# Adjusted Game Score 
- Taken from notebook done in 2023-24 Season in the Old Repo
    - Starting addaptation from that on 2-14-25

## Setup - Dependencies

In [2]:
# Dependencies and Setup
import pandas as pd
import numpy as np
import sqlite3

# Get DB Path from config
from config import last_game_date, recent_clean_db

# Create a connection to the SQLite database
conn = sqlite3.connect(recent_clean_db)
cur = conn.cursor()

cur.execute("SELECT name FROM sqlite_master WHERE type='table';")# Select All Tables
print(cur.fetchall())# print table names to check connection

[('player_stats_ytd',), ('master_roster',), ('advanced_metrics',), ('game_details',), ('goalie_stats',), ('line_chart',), ('linescore',), ('penalty_summary',), ('player_stats',), ('scoring_summary',)]


### Shots Data Extraction - Loading

In [None]:
# Use the advanced_metrics table to create a dataframe with shots (on_net, missed, blocked) in the EVEN and CLOSE situations

# Load the 'advanced_metrics_combined' table into a DataFrame excluding 'TOTAL' rows
df_amc = pd.read_sql("SELECT * FROM advanced_metrics WHERE player != 'TOTAL'", conn)

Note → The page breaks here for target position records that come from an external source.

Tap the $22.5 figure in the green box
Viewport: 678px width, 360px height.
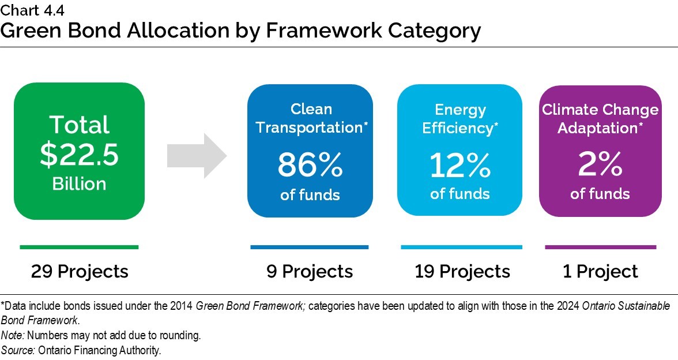(79, 155)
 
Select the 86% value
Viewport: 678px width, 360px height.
(310, 166)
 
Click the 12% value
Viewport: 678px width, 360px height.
(459, 166)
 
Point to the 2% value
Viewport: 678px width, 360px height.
(600, 166)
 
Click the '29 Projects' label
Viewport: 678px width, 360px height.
(80, 271)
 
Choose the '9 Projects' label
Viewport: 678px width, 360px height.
(310, 271)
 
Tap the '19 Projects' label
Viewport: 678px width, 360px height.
(462, 271)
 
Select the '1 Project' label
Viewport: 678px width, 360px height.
(600, 271)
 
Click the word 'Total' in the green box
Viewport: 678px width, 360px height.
(79, 125)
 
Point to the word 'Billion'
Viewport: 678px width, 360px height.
(79, 183)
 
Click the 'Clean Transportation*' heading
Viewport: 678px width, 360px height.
(311, 118)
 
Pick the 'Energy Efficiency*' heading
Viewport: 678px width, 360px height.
(460, 119)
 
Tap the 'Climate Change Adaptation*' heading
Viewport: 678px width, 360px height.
(600, 119)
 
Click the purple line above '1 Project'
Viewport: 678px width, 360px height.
(600, 247)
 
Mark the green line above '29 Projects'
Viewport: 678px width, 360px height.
(79, 247)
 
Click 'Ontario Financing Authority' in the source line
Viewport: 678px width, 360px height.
(99, 350)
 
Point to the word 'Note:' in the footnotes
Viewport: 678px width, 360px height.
(12, 335)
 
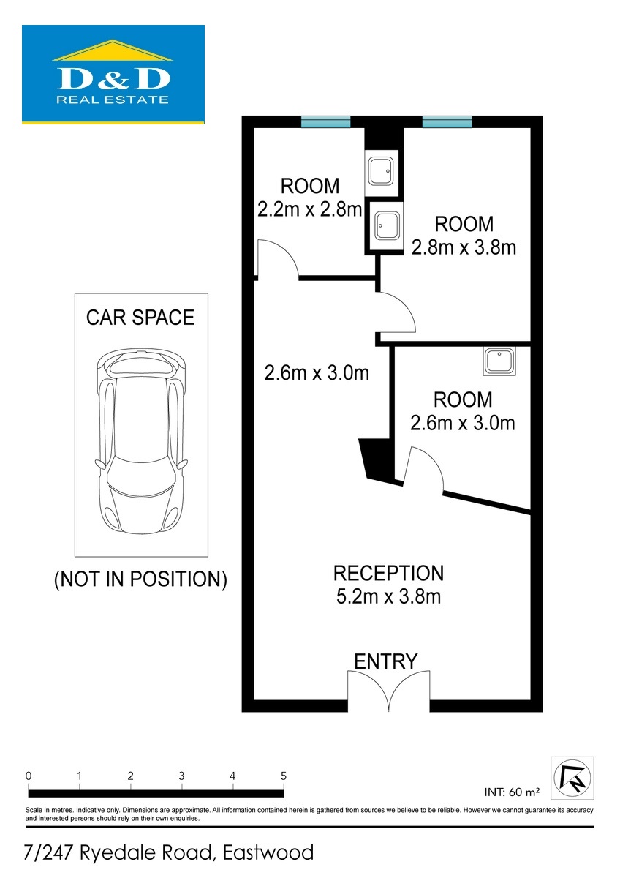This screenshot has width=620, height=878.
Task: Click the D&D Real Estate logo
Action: click(113, 75)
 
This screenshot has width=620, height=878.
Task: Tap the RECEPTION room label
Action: click(388, 573)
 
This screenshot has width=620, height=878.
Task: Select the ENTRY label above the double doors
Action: click(386, 661)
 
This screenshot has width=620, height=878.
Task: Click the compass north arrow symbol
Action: click(572, 778)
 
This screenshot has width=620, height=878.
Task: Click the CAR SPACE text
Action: click(140, 318)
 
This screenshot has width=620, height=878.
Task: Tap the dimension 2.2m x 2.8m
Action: click(309, 209)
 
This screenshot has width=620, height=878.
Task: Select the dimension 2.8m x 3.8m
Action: click(464, 247)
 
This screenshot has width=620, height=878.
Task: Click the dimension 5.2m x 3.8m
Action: click(388, 596)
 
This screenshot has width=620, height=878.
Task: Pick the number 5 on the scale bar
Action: click(284, 776)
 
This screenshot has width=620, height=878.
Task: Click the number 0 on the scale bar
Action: click(29, 776)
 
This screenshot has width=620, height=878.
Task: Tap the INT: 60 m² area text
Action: click(512, 792)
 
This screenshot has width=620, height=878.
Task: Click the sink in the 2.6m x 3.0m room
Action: click(499, 361)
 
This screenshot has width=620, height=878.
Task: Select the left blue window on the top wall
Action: click(325, 122)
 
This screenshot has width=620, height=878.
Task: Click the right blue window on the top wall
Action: click(447, 122)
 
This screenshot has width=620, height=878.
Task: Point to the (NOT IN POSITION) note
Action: click(140, 579)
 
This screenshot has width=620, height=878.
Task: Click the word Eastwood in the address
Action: click(268, 852)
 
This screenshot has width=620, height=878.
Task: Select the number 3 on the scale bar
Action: click(181, 776)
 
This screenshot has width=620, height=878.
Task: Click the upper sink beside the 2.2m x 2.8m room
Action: click(382, 173)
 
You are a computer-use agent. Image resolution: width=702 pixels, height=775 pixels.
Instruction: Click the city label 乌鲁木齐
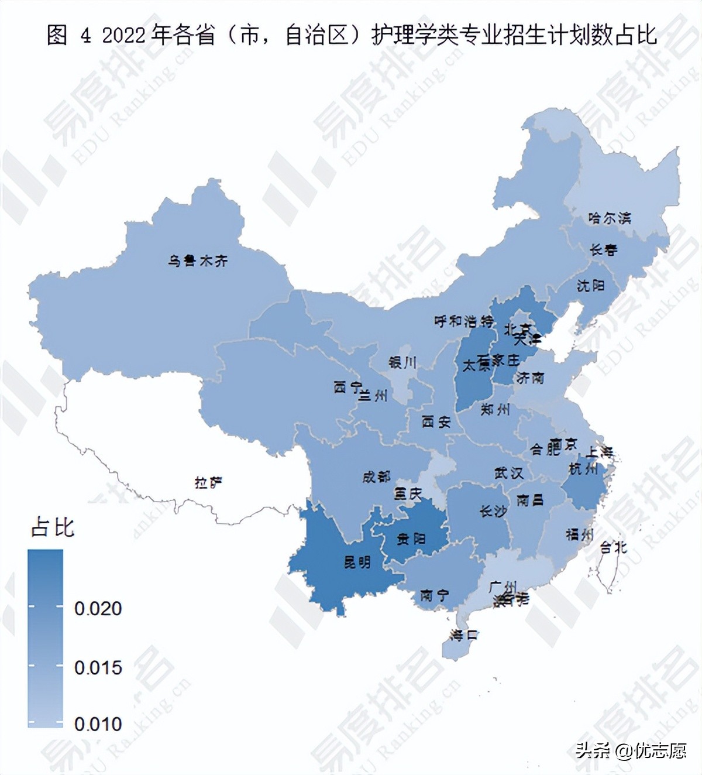pos(197,260)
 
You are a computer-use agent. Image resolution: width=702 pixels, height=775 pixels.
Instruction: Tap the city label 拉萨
pos(208,483)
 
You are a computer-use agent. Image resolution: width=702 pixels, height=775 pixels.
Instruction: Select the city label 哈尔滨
pos(610,218)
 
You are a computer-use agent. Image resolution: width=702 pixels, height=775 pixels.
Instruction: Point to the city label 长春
pos(603,250)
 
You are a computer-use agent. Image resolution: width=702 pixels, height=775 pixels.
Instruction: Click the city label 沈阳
pos(590,286)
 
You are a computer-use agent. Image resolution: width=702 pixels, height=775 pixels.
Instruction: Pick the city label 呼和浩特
pos(464,321)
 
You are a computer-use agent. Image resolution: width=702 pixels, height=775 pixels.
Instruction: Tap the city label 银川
pos(402,363)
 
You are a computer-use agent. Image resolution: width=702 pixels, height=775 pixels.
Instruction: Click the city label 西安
pos(436,421)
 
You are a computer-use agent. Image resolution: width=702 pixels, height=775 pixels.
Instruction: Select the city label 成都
pos(376,477)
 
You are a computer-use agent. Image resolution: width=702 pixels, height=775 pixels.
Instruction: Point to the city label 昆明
pos(357,563)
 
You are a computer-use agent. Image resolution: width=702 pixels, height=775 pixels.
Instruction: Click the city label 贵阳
pos(411,539)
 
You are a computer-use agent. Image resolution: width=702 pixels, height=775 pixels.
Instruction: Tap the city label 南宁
pos(434,596)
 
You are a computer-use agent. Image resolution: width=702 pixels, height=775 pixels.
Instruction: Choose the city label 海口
pos(464,635)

# Convert columns to numeric for calculations (replacing empty strings with 0)
columns_to_convert = ['EVEN_Saved', 'EVEN_Goals', 'EVEN_Miss', 'EVEN_Block', 'EVEN_Goals', 
                      'CLOSE_Saved', 'CLOSE_Miss', 'CLOSE_Block', 'CLOSE_Goals', 'CLOSE_Goals',
                        'D_Blocks']
for col in columns_to_convert:
    df_amc[col] = pd.to_numeric(df_amc[col].replace('', '0'))

# Create a new DataFrame with the columns we want to use
shots_df = df_amc[['Team', 'Player', 'Game_ID', 
                   'EVEN_Saved', 'EVEN_Miss', 'EVEN_Block', 'EVEN_Goals',
                   'CLOSE_Saved', 'CLOSE_Miss', 'CLOSE_Block', 'CLOSE_Goals',
                   'D_Blocks']]

# Creat SHOTS ON NET column (Saved + Goals)
shots_df['EVEN_On_Net'] = shots_df['EVEN_Saved'] + shots_df['EVEN_Goals']
shots_df['CLOSE_On_Net'] = shots_df['CLOSE_Saved'] + shots_df['CLOSE_Goals']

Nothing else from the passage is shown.